Skubana’s proprietary Orderbot technology can be programmed to handle everything from real-time rate-shopping to automated stocking — that is, updating your inventory levels each time a product is sold. This automation eliminates the need for manual inventory counting and reduces the potential for human errors; in its place, it provides consistency across all channels, and makes inventory audits (and other time-consuming tasks) a breeze. 

Optimize inventory control 

Inventory control is vital to the success of a product-based brand, since the majority of your investments and cashflow are tied up in the inventory itself. With quality analytics from Skubana, you can gain clarity around vital inventory data like your cost of goods, inventory turnover, profitability, margins, and replenishment. And leveraging this info allows for optimized inventory control, which then makes the audit process run smoother and more streamlined. You can check out many of Skubana’s reports here.

 

Frequently Asked Questions

  • What is the purpose of an inventory audit?

    Inventory audits compare your actual inventory levels to your financial records, as a way to ensure accurate inventory accounting. Regular inventory audits increase understanding of your stock flow and help you calculate profits and losses accordingly. Moreover, inventory audits are vital to your greater inventory management strategy, in that they help identify shrinkage and guarantee you have the correct inventory quantities at all times. 

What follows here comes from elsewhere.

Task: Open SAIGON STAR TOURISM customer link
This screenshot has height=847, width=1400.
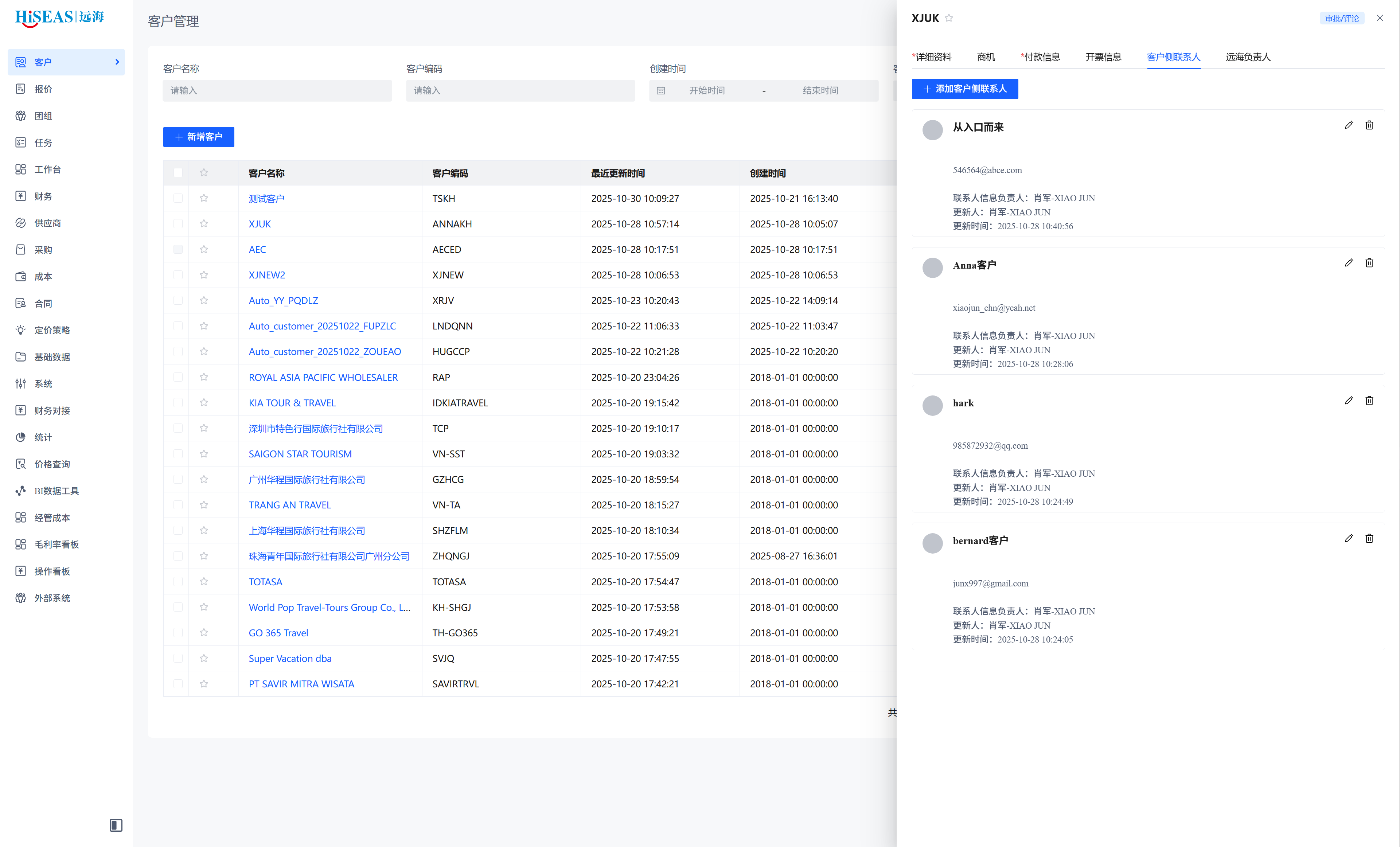Action: (300, 454)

  • Why is an inventory audit important?

    An inventory audit is the best way to assess your overall inventory status (i.e. what’s consistently under or overstocked), and makes it easier for your company to navigate pivotal financial moves. Among the many advantages of auditing inventory are access to clear inventory accounting records, the chance to identify inventory inefficiencies, and support to optimize your inventory control. Ultimately, a better understanding of product movement will boost your workflow, since you’ll always know what (or which) products you have available.

  • How does inventory management software help with auditing inventory?

    Modern inventory management software helps track inventory counts and monitor audit findings more efficiently than ever. Not only can a cloud-based inventory management system, like Skubana, support companies in syncing their inventory data from sales channels, warehouses, POS systems, and more, but it can also automate operational duties and make auditing complexities much simpler and more straightforward.